First, take some time to clean up your Facebook page and your Instagram, Vine or Vimeo feed. You’ll hear this from others, but that is because it is true: potential employers are going to look you up, and they are going to draw conclusions about you from what is on your social media. Don’t keep yourself from getting in the door somewhere by something you posted from that wild party in high school or college.
Second, use LinkedIn effectively. It is a powerful networking tool, whether your primary goal is job search or business development.
- Update your profile, and if you are job hunting and don’t have to worry about a current employer finding out, include what you are seeking in your profile or in status updates.
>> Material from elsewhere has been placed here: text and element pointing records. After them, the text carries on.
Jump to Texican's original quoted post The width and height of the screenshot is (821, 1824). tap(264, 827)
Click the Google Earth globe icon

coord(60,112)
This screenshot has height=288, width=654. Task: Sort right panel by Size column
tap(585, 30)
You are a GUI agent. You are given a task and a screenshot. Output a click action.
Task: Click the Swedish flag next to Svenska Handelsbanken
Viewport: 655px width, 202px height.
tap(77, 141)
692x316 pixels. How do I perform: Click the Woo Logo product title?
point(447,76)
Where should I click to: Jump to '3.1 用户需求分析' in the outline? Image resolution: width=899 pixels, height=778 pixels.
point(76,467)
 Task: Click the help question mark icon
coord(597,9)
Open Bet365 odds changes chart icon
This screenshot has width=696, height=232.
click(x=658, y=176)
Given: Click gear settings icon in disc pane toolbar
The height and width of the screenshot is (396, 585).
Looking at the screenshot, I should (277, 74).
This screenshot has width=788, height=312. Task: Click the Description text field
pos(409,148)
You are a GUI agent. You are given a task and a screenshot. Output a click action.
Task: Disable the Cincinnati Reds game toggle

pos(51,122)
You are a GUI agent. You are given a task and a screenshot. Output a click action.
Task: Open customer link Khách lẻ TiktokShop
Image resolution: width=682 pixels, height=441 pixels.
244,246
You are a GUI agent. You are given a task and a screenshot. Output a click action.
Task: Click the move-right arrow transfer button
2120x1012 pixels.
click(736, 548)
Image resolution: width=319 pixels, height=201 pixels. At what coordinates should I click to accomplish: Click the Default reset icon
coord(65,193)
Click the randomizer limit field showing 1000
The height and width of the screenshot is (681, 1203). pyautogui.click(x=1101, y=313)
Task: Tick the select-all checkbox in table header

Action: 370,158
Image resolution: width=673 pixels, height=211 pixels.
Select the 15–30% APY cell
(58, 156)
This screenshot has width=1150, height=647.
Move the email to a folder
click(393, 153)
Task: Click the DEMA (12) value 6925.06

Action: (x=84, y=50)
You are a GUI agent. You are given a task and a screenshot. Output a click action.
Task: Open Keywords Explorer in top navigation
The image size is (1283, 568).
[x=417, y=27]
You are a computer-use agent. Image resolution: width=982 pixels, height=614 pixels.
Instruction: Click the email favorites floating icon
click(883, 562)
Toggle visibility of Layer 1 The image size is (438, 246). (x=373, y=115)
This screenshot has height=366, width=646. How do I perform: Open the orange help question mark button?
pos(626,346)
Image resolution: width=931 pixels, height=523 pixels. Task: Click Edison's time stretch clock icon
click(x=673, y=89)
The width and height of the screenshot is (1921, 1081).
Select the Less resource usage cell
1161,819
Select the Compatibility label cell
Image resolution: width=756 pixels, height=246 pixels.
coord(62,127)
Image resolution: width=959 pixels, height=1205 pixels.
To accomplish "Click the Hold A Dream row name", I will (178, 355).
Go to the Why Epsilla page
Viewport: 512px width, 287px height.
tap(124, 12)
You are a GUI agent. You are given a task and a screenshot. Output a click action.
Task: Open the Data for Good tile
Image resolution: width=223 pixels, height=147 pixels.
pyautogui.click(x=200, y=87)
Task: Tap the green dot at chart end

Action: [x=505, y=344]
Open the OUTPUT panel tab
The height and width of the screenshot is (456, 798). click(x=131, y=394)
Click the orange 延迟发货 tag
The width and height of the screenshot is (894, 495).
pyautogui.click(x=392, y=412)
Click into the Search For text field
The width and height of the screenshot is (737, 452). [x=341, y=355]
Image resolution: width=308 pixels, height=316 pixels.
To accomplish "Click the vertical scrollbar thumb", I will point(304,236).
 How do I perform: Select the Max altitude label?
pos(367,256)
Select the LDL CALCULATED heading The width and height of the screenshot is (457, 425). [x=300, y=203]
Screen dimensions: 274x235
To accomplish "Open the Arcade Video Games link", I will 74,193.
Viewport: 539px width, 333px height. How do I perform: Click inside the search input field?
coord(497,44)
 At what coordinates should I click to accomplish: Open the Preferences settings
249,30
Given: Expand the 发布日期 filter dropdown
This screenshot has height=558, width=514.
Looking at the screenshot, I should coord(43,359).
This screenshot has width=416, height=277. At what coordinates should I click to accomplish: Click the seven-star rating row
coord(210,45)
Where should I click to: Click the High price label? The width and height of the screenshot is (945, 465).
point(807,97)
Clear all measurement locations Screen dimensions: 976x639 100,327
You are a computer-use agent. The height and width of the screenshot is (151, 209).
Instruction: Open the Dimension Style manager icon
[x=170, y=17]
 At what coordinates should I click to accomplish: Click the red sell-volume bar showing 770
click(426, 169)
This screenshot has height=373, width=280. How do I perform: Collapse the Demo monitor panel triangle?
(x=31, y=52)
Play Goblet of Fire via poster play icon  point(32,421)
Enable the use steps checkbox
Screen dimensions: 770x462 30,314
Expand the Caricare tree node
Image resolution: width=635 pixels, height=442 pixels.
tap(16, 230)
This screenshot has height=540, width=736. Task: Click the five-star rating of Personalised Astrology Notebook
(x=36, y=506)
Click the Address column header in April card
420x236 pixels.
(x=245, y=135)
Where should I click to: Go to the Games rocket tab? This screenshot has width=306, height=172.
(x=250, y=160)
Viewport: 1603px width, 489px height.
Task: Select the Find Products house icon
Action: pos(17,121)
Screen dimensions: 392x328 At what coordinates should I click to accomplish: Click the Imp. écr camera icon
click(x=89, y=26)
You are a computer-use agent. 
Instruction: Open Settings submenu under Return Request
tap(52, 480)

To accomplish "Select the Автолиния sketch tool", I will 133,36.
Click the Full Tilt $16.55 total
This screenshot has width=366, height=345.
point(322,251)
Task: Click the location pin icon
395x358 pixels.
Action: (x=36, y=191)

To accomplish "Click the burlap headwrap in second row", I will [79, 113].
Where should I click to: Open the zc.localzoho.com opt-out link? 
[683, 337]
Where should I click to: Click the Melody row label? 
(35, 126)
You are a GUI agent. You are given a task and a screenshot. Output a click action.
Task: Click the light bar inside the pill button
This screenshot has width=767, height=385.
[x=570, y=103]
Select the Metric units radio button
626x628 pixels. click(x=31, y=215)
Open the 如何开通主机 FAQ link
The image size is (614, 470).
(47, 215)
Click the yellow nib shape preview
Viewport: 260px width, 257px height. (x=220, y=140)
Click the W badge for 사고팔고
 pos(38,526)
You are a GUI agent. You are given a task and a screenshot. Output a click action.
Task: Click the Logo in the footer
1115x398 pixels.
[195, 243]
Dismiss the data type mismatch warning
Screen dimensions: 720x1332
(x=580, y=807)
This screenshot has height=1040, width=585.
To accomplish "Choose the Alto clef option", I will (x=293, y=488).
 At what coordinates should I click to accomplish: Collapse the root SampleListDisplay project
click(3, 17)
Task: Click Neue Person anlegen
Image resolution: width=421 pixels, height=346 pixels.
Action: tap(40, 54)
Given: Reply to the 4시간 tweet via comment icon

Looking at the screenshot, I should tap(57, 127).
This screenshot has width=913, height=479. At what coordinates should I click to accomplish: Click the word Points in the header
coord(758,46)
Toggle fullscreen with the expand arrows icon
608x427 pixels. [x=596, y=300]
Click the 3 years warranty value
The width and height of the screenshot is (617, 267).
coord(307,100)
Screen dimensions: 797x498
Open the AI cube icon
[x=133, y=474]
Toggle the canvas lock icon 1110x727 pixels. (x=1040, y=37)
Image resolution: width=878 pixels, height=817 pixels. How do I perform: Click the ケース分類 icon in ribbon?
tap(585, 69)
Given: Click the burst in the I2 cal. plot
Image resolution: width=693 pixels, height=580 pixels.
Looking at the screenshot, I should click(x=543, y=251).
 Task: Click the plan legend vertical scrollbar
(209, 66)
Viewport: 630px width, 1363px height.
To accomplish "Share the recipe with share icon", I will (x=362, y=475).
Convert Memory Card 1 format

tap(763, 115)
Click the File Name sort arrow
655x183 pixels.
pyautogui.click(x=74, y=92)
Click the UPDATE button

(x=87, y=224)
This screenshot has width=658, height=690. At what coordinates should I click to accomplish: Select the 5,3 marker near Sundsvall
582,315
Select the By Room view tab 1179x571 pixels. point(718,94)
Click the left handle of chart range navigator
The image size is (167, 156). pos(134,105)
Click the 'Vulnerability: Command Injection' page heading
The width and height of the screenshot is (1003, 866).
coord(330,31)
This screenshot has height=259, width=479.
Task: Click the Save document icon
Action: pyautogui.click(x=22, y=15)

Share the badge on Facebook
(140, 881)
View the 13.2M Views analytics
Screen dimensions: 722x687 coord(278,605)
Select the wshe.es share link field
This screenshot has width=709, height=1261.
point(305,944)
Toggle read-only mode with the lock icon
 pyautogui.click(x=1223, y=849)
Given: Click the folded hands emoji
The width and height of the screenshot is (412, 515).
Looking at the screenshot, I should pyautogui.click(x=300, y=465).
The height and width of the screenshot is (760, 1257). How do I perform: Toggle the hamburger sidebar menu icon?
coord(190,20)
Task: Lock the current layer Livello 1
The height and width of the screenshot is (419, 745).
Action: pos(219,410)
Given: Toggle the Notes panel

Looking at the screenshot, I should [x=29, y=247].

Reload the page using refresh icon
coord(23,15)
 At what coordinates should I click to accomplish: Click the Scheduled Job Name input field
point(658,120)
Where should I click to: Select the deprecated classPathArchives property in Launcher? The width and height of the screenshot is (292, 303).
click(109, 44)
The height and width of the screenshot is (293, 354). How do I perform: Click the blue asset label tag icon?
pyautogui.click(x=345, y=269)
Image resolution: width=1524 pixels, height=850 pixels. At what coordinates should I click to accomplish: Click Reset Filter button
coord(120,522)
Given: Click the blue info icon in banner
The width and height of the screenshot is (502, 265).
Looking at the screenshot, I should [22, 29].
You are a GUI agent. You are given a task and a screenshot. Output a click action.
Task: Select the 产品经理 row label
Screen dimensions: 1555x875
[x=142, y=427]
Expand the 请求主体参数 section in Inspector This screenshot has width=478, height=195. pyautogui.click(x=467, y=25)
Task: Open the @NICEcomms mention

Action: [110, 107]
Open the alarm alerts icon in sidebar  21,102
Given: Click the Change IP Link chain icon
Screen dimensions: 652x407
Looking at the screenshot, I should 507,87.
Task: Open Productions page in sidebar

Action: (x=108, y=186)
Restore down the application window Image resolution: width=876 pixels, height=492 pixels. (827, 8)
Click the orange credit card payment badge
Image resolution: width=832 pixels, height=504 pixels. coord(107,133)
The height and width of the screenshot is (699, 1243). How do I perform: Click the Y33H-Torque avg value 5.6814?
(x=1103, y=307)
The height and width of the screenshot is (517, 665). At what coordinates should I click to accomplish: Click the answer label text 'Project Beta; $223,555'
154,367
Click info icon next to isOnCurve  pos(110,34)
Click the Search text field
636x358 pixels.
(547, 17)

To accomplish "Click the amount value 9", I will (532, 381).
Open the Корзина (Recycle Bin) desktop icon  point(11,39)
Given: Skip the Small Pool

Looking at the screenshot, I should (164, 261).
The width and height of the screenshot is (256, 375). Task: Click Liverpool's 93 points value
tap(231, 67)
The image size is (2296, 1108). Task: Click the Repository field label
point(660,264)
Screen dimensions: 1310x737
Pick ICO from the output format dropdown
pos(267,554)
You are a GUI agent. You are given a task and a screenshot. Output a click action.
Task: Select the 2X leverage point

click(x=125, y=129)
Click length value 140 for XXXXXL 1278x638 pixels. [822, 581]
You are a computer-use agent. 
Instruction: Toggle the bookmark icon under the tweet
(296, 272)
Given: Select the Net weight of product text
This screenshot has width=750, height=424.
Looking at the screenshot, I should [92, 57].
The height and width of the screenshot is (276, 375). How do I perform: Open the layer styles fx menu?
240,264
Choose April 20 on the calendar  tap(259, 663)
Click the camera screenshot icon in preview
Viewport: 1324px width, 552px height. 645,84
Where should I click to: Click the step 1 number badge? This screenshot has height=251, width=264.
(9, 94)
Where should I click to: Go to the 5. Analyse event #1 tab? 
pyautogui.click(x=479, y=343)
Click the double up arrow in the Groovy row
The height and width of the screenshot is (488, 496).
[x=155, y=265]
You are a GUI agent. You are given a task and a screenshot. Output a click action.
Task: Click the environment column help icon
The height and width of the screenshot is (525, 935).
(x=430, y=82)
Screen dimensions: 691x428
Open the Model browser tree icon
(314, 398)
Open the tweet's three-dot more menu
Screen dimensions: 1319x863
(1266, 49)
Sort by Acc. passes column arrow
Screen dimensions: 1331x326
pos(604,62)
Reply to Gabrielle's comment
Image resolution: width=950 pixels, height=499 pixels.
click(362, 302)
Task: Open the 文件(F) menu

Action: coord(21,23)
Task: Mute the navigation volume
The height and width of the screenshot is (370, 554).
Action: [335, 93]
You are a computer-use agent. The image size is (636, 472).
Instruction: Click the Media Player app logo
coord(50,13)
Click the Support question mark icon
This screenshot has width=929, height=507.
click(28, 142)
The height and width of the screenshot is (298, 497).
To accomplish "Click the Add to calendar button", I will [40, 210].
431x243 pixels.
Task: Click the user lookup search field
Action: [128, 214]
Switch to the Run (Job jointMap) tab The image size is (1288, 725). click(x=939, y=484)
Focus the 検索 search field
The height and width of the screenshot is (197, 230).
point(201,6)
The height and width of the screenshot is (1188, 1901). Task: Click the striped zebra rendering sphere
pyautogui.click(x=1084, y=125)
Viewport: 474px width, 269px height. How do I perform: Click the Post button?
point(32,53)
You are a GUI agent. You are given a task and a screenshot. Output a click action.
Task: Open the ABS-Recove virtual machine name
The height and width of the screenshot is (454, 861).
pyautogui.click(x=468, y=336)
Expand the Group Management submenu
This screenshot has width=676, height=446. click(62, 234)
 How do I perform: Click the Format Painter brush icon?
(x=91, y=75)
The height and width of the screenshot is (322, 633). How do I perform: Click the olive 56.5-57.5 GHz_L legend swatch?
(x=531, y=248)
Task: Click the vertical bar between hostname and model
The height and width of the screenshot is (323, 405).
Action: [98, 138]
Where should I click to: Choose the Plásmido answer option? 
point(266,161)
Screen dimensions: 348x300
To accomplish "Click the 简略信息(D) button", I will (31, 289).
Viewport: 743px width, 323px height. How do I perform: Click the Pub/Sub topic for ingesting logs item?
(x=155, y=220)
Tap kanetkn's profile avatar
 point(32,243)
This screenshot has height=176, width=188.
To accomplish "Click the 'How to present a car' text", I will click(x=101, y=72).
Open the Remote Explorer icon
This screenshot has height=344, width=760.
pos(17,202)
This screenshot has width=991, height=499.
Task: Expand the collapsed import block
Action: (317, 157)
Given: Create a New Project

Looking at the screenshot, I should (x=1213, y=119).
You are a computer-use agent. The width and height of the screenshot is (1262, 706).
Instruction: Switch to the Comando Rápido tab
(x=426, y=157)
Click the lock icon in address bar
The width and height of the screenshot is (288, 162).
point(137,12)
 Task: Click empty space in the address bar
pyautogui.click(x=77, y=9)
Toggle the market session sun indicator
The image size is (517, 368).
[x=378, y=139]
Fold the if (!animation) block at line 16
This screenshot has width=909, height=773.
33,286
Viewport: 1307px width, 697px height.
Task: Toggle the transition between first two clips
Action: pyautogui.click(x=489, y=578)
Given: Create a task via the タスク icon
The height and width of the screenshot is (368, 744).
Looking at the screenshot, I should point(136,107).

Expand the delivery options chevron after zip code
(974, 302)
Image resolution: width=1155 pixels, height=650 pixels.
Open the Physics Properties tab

And keep reminding people (that is, your network) by reposting it every two or three months.
- Feed your network. Spend 10-20 minutes a week looking through the People You May Know sections suggested for you, and of each of your past employers and schools, and inviting them (with a personalized message) to link to you. The reason? When you determine that you are interested in a particular law firm or company, you can search on the firm name, and up will pop everyone in your network (and their networks) with a connection to that firm. Then, you can reach out to them for an introduction, and follow the steps I outlined in the One-on-one Networking section above.
- Finally, join groups that look interesting; learn the lingo, read articles that people post, get a sense of who the thought leaders in the practice area are. You can always drop a group later if it proves to be unhelpful, or if your interests change.
Even if it seems daunting, you can do this. I worked with several law students who started out absolutely opposed to networking, and by breaking the process down into small steps, they got really good at it, and ended up landing jobs that way. Start today, and don’t stop.